同案では、これまで定義付けが難しいとされてきた有害情報の定義について、
- 児童に対し、著しく性的感情を刺激する情報
- 児童に対し、著しく残虐性を助長する情報
- 児童に対し、著しく自殺又は犯罪を誘発する情報
- 特定の児童に対するいじめに当たる情報であって当該児童に著しい心理的外傷を与えるおそれがあるもの
と明確化、いわゆる"自殺サイト"や"学校裏サイト"などについても、規制の対象としている。
また、サイト開設者とプロバイダーに対しては、違法・有害情報の「閲覧防止措置」を義務付けた。サイト開設者に対しては、自ら管理するサイト上に違法情報が掲示されていることを知った場合には同情報の閲覧防止措置(同措置として削除を想定)、自ら管理するサイト上に有害情報が掲示されていることを知った場合は、フィルタリングソフトの稼動対象とするための「セルフラベリング(有害情報であることの表示)」の実施など、有害情報が児童に閲覧されないようにするための措置を義務付けている。

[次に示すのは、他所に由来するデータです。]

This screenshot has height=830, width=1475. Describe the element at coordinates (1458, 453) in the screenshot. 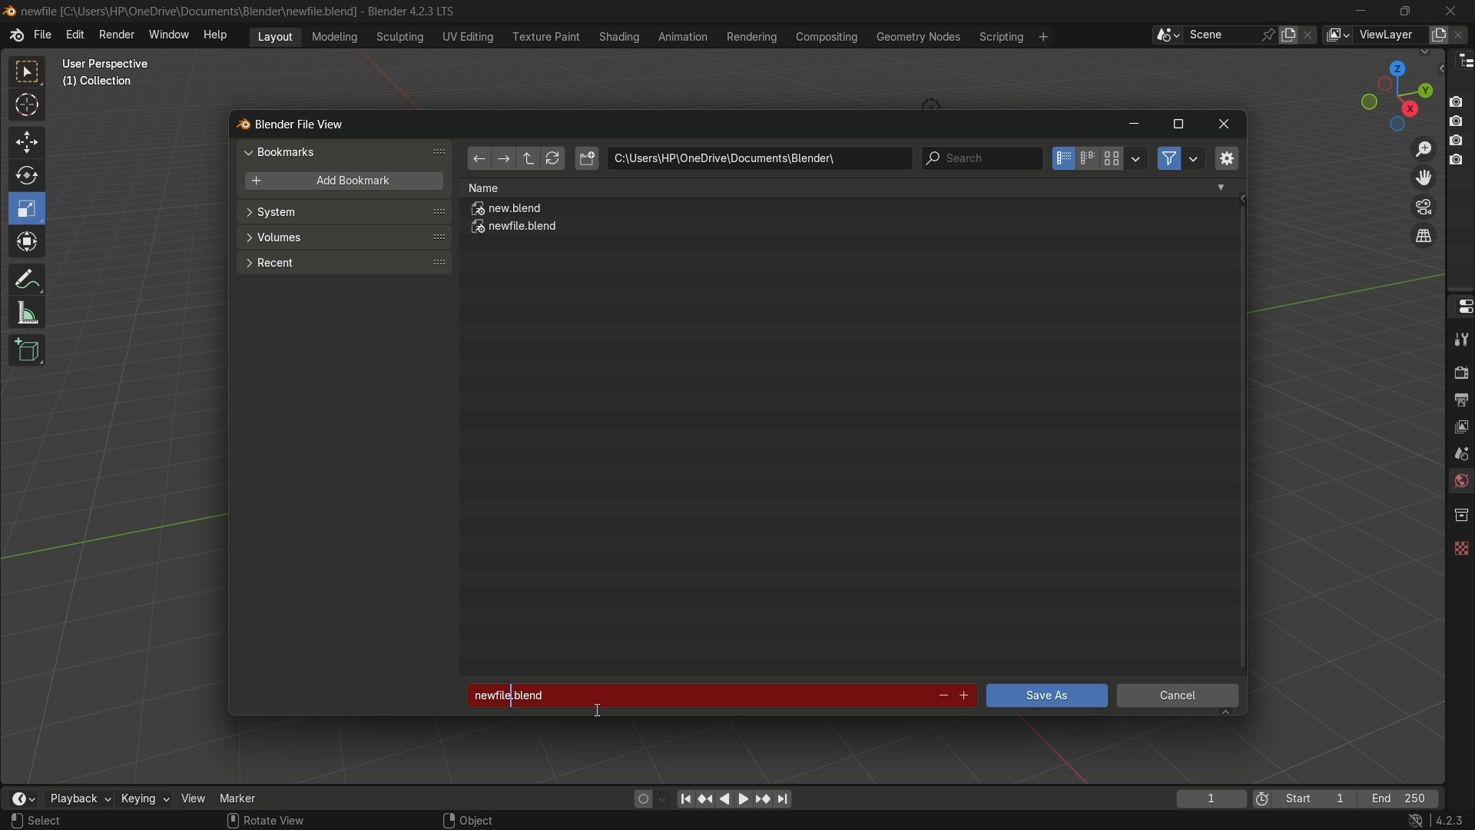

また、プロバイダーに対しても、「自らがインターネットに接続する役務を提供するサイト上の違法・有害情報」について、サイト開設者同様の措置を義務付けている。
さらに、保護者の責務として、児童によるインターネット上の違法・有害情報の利用を防止するため、フィルタリング導入などの措置を義務付けると同時に、携帯電話事業者に対しては、保護者がフィルタリングソフトを稼動させないよう申し出た場合などを例外として、原則フィルタリングソフトを稼動させなければならないとしている。
これらの点に関して高井議員は、「これまでは違法・有害情報の基準がなく無法状態だったが、有害情報の定義により、悪意のあるサイト開設者やプロバイダーへの抑制効果が期待される。また、こうした情報の削除に応じないサイト開設者やプロバイダーに対して、行政指導を行う根拠ともなりうる。フィルタリングに関しては、携帯事業者が認めた公式サイトしか閲覧できない現状のホワイトリスト方式だと、SNSなどのコミュニティサイトを閲覧できなくなるというような問題もあり、同方式の見直しも含め、今後の精度向上を期待している」と話している。
法案の日程については、「今回の私案について、党の違法・有害サイト対策PTで議論した後、3月中には民主党案を作成したい。自民党も同様の法案を考えているということなので、できれば衆議院青少年特別委員会での委員長提案による議員立法とするなどして、一緒にいい案を作っていきたい」(高井議員)としており、今後の展開が注目される。